Der Clou: Havanna könnte die Entwicklung eines Luxus-Resorts samt Hotelhochhäusern und Casinos unter der Marke Trump zulassen. Als „Trump-Insel“ sozusagen! Kuba-Experte Peter Kornbluh hält den Plan für realistisch: „Es wäre sicher eine Geste, die man in Erwägung ziehen sollte“, sagte er zu BILD.

16 Kilometer lange Traumstrände locken

Der mögliche Plan dreht sich um die idyllische Insel Cayo Santa María mit 16 Kilometern weißer Prachtstrände am türkisblauen Karibikmeer. Der paradiesische Ort ist über eine Brücke mit dem Festland verbunden und gilt als Kubas Top-Reiseattraktion. Mit den Ausbauplänen könnte hier eine internationale Traumdestination entstehen.

Emirate-Investoren wollen „Trump-Branding“

Örtliche Hotelbetreiber sollen die wegen Sanktionen und Krise leer stehenden Resorts bereits internationalen Investoren anbieten.

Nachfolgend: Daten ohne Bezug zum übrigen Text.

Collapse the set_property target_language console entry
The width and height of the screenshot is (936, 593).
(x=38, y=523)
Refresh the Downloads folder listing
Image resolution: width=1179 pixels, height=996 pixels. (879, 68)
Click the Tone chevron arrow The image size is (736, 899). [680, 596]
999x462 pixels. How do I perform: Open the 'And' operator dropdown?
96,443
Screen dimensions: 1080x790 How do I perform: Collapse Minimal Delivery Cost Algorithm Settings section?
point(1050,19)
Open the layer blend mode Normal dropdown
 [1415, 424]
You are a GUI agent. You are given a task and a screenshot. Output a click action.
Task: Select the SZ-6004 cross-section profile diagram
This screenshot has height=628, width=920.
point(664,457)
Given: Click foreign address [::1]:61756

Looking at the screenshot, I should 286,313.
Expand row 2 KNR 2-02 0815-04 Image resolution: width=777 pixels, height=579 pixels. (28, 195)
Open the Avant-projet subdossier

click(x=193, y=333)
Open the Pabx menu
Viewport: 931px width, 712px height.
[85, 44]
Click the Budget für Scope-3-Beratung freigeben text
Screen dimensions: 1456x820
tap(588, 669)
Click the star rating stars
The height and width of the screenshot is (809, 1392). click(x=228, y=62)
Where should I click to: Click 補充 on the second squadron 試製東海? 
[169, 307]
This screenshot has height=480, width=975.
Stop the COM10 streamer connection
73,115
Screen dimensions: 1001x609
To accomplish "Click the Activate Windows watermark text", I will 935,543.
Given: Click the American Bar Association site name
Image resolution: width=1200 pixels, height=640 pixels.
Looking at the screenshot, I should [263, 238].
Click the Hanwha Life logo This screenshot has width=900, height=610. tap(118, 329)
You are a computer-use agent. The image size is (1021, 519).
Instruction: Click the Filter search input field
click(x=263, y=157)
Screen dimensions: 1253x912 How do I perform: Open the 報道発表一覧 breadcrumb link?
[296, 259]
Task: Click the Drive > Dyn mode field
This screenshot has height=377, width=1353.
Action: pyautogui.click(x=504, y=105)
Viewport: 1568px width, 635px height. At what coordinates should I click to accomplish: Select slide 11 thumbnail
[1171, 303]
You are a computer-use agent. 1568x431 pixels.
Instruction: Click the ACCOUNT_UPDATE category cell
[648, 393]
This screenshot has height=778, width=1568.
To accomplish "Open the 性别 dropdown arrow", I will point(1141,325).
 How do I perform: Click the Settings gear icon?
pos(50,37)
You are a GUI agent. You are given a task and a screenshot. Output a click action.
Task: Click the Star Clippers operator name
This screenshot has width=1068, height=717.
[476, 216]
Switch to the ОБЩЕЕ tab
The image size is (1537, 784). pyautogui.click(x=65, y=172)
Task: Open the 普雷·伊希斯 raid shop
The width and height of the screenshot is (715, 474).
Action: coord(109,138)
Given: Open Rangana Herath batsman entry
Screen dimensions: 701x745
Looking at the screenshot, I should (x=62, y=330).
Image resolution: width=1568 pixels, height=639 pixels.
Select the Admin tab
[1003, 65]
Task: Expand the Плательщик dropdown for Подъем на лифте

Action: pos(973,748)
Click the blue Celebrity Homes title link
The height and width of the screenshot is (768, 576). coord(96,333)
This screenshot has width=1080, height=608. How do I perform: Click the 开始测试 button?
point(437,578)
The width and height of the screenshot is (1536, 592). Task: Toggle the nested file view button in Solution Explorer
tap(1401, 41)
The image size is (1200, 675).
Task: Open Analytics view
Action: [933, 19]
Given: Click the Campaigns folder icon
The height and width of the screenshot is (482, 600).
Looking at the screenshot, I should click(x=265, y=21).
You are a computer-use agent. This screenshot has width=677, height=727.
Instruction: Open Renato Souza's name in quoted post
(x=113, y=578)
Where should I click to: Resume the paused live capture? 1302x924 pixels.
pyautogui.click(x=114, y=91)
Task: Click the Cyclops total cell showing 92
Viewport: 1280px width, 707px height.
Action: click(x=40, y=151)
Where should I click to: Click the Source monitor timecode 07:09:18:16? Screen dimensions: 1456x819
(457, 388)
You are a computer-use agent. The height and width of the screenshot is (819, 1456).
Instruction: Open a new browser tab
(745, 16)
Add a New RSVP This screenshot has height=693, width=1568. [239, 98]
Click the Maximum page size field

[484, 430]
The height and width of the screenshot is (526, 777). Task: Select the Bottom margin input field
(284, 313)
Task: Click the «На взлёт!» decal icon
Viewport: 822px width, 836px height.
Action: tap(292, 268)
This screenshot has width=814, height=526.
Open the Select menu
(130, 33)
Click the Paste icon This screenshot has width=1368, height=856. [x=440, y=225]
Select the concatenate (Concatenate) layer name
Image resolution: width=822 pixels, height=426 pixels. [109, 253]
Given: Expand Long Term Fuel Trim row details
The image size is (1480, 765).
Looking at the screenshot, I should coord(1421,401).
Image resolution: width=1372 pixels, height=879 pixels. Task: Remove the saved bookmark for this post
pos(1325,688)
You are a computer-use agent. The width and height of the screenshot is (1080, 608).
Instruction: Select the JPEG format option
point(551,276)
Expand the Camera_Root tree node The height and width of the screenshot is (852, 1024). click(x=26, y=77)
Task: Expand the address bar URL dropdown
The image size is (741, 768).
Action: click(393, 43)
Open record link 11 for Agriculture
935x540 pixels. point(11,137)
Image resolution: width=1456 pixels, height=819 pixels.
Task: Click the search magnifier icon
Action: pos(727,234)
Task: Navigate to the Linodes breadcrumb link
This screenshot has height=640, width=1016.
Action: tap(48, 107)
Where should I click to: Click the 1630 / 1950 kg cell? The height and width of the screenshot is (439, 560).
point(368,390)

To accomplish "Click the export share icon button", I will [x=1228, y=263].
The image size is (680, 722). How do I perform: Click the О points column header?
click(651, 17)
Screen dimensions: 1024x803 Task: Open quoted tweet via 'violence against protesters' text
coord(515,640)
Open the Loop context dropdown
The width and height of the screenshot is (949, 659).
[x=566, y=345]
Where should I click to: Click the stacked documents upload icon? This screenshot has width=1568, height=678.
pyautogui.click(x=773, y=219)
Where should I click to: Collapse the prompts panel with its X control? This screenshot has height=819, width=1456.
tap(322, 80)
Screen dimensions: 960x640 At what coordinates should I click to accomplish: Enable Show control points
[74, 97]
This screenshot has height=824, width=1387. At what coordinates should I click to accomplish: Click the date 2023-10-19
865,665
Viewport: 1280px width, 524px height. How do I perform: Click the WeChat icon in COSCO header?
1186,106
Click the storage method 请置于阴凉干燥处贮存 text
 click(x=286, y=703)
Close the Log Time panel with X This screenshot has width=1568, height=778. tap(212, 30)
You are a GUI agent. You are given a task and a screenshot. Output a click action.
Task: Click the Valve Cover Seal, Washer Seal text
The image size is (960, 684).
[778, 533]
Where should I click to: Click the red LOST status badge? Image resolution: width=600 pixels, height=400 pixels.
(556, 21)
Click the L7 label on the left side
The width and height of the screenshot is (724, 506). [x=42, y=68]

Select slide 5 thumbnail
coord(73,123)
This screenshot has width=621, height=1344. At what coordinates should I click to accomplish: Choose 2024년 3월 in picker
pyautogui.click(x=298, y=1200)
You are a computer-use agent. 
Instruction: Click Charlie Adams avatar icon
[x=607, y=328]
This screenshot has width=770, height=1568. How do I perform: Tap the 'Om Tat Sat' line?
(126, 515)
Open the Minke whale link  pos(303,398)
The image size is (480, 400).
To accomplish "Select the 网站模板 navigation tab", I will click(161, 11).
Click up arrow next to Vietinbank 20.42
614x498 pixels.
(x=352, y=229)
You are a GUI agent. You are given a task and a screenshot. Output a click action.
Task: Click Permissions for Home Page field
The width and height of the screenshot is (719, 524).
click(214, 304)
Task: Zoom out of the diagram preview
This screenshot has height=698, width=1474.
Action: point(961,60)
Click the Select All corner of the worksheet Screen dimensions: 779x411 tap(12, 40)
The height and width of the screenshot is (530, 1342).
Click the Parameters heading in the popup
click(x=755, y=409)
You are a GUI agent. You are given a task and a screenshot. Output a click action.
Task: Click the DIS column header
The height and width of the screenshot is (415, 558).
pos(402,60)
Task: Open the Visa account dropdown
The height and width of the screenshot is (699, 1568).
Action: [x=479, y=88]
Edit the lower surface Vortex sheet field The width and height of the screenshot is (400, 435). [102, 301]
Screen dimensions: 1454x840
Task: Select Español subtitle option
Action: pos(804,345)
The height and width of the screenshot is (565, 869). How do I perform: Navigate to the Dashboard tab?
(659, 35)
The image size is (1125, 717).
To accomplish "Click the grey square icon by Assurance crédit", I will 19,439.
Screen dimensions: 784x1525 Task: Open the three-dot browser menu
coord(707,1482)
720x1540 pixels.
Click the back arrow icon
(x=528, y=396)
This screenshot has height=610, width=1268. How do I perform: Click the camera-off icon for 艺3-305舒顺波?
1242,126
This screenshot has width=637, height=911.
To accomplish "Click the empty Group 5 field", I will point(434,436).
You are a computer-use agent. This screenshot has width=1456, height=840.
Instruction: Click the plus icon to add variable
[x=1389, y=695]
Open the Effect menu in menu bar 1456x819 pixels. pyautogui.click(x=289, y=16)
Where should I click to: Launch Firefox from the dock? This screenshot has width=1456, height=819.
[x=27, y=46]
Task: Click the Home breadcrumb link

Darunter: ein Unternehmen aus den Emiraten, das ein explizites „Trump-Branding“ vorgeschlagen habe, berichtet die Nahost-Zeitung „The National“. Ali bin Haidar, Chef der Abdulla Ali bin Haidar Group in Dubai, habe laut dem Bericht bereits bei der Trump Organization wegen Lizenzen für die Namensrechte angefragt. Im Netz tauchten schon bizarre KI-Animationen auf, die Trump beim Mojito-Schlürfen auf der Strandliege zeigen ...

Castro-Enkel „Die Krabbe“ sucht Deals mit den USA

Der ungewöhnliche Plan wird aber auch als Verzweiflungsakt des wankenden Regimes bewertet. Gleichzeitig sucht ein politischer Aufsteiger heimlich nach Auswegen aus dem Streit mit den USA. Er signalisiert, dass Kuba sich zumindest wirtschaftlich öffnen will: Raúl Guillermo Rodríguez Castro, Spitzname „Raulito“ oder „Die Krabbe“, Enkel des mächtigen Raúl Castro. Der Plan mit der Trump-Insel könnte genau in dieses Schema passen.